I didn't go back.
It was a short walk from the intensive-care waiting room to where Dad was dying. I had arrived in the early morning, having gotten the call at 6:00 a.m. that Dad wasn't expected to live through the day.
He made it until after midnight.
That was 40+ years ago. We sat---Mom, me, and my sister---waiting for him to die. Silly aunts and his work colleagues came and went, often having just dropped by the hospital, unaware that this day was the fulcrum of my life.
And we waited.
Mom didn't go back. She didn't want to see Dad hooked up to machines, dying. The doctor said Dad was unconscious.

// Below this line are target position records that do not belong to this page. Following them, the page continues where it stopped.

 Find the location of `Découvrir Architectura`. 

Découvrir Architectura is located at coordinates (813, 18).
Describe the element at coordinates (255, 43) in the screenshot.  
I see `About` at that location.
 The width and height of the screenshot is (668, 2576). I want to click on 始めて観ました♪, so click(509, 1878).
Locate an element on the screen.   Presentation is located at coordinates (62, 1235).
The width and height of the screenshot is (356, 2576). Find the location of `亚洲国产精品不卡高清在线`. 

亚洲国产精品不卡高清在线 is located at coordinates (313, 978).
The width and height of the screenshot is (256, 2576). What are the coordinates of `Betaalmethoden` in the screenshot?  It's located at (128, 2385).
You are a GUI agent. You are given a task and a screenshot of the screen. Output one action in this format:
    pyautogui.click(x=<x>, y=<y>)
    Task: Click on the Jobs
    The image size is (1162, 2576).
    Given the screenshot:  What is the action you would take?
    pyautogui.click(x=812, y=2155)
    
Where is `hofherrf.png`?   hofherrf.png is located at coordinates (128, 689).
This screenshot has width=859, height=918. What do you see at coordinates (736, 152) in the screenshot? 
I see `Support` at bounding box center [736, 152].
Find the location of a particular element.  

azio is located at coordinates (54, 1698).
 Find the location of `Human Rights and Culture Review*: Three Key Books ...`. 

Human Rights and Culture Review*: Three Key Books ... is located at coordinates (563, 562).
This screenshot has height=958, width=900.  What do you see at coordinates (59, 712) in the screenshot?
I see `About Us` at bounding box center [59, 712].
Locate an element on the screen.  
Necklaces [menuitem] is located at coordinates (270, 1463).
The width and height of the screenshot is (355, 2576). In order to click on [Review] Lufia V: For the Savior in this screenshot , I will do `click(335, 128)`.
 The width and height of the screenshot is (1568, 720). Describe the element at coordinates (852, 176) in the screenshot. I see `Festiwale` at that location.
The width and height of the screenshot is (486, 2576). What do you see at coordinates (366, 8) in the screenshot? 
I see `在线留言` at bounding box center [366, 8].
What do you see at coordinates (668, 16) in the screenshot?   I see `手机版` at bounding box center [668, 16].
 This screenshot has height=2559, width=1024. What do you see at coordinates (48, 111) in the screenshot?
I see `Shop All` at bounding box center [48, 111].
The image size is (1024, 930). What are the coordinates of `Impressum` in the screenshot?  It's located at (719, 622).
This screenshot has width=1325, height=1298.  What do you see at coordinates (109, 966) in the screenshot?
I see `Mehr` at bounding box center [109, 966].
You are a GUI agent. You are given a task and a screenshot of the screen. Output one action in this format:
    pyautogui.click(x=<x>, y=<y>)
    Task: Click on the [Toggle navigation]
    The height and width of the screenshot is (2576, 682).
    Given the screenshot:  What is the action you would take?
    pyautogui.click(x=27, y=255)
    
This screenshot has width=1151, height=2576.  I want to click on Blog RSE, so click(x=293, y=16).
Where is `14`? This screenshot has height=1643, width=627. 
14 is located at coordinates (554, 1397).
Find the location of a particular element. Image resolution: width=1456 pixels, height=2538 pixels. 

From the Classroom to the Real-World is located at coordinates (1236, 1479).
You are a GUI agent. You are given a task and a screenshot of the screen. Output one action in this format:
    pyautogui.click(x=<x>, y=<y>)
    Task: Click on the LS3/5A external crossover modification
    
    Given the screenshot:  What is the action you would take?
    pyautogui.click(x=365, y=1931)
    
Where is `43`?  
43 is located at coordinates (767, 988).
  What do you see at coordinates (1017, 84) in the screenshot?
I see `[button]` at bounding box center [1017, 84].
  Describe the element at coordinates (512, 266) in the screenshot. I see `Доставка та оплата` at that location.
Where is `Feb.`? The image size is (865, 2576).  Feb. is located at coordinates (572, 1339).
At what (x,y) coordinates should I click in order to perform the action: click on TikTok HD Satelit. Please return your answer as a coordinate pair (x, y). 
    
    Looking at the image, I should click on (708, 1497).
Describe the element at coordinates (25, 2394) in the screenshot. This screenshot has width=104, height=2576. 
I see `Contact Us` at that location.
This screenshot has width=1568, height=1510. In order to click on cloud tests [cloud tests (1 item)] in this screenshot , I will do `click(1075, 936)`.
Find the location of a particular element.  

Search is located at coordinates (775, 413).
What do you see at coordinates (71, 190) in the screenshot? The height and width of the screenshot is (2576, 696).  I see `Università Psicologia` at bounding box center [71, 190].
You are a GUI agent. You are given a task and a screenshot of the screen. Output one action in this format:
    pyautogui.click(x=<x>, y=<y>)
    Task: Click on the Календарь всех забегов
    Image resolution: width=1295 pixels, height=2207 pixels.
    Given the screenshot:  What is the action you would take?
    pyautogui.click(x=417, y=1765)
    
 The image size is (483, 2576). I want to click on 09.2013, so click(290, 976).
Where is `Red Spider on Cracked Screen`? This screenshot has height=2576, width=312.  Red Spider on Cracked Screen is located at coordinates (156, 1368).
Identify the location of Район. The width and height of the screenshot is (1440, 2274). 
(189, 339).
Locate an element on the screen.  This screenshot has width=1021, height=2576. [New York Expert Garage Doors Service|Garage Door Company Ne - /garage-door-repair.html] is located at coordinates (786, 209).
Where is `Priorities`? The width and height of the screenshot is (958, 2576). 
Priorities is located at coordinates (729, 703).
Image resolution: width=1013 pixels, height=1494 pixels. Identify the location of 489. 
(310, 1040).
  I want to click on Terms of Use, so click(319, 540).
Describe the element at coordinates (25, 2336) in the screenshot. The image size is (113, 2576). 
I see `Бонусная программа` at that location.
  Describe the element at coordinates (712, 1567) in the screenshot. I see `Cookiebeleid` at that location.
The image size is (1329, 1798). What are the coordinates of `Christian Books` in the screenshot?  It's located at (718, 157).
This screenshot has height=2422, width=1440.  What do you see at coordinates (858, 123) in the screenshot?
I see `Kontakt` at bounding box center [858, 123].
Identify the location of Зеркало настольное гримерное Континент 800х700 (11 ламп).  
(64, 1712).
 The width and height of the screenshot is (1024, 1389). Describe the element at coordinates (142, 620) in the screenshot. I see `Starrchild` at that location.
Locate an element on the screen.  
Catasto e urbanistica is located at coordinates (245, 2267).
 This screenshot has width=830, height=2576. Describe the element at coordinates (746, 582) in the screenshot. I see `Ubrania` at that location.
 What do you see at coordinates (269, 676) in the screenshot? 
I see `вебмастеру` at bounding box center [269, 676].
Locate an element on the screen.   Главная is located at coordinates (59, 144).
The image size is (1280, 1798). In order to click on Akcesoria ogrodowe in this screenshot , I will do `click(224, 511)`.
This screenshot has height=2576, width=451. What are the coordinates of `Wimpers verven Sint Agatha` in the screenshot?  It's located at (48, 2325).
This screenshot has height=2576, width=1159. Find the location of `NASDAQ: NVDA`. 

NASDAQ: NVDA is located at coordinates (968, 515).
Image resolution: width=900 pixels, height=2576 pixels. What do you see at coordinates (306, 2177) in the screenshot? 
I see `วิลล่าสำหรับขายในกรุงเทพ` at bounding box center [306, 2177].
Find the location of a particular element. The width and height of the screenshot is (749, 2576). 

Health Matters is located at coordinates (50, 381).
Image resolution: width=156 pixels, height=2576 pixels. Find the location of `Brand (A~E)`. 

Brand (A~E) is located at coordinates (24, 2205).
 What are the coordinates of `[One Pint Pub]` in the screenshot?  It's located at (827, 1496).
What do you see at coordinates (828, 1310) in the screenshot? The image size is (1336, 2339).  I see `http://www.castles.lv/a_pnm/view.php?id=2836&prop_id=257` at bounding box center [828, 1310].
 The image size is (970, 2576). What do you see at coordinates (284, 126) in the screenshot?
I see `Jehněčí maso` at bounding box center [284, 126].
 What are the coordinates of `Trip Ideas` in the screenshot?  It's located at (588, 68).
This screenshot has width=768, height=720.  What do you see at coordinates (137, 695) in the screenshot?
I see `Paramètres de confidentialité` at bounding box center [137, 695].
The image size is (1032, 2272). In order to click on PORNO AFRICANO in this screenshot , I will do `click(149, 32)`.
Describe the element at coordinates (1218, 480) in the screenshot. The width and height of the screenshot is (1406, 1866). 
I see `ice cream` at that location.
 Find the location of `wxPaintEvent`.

I like to think I didn't go back because Mom didn't. And I was the good kid.
But my sister went back. Always the rebel, the black sheep, whom Dad loved dearly. He was tormented by her rebellion against Mom.
I could hear him grinding his teeth in his sleep during one of her failed marriages.
But she went back.
She said goodbye to him.
I didn't.
But now I wonder, was he waiting to say goodbye?
What are the dying aware of?
Note: My sister died alone unexpectedly in August, 2020. For much of her life, she was a force of nature. But that spring and summer, she had been isolating due to Covid, leaving her groceries on the front porch for three days after they were delivered, doing anything anyone suggested to try to keep herself safe. Our dad had had a heart attack at 42. He was put on a strict diet that Mom enforced, and when he died of leukemia, his heart was strong. My sister died of a heart attack.